Items from a data source:

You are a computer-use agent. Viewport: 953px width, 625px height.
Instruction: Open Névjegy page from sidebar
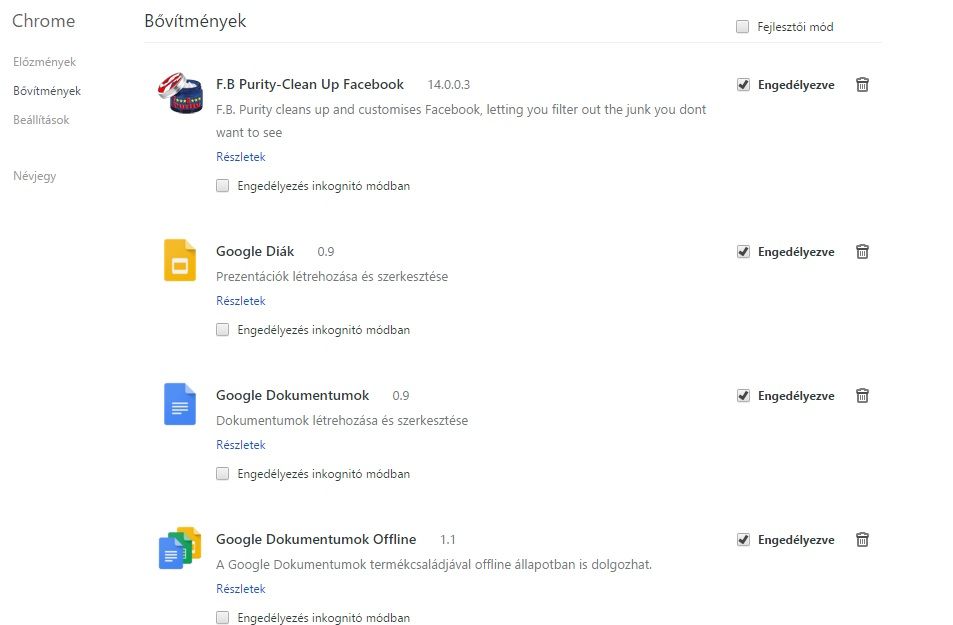[x=34, y=176]
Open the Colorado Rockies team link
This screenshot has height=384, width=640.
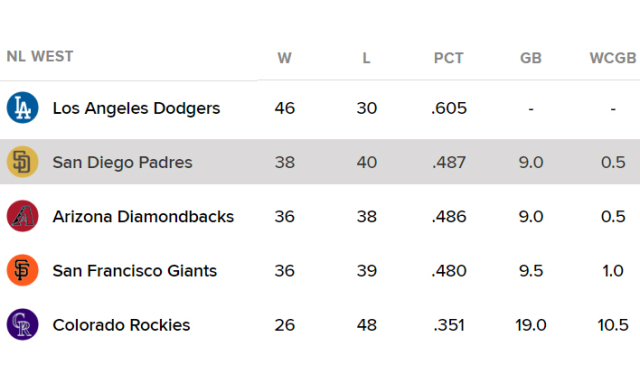(121, 325)
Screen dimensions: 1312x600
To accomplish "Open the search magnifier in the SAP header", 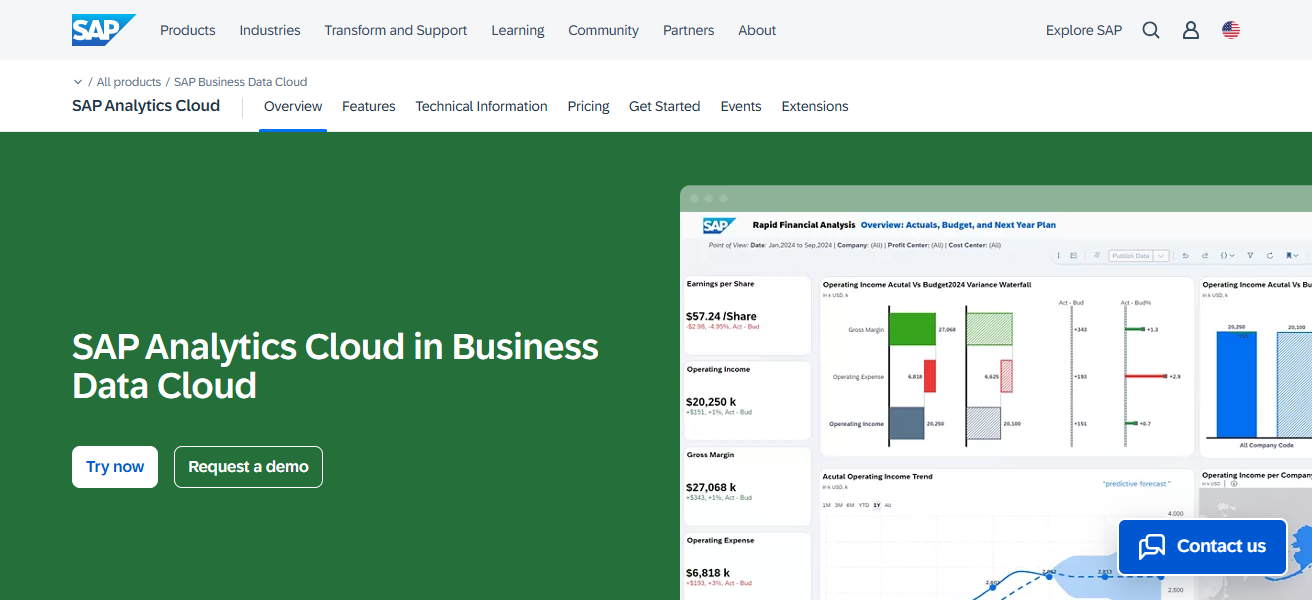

ABOUT THIS TASK> Pictures must not appear in the copy, and every record must be restated word for word.

FINISHED EXERCISE>
You are a computer-use agent. Viewport: 953px width, 625px height.
Instruction: Open Névjegy page from sidebar
[x=34, y=176]
Open the Colorado Rockies team link
This screenshot has height=384, width=640.
(121, 325)
Screen dimensions: 1312x600
To accomplish "Open the search magnifier in the SAP header", 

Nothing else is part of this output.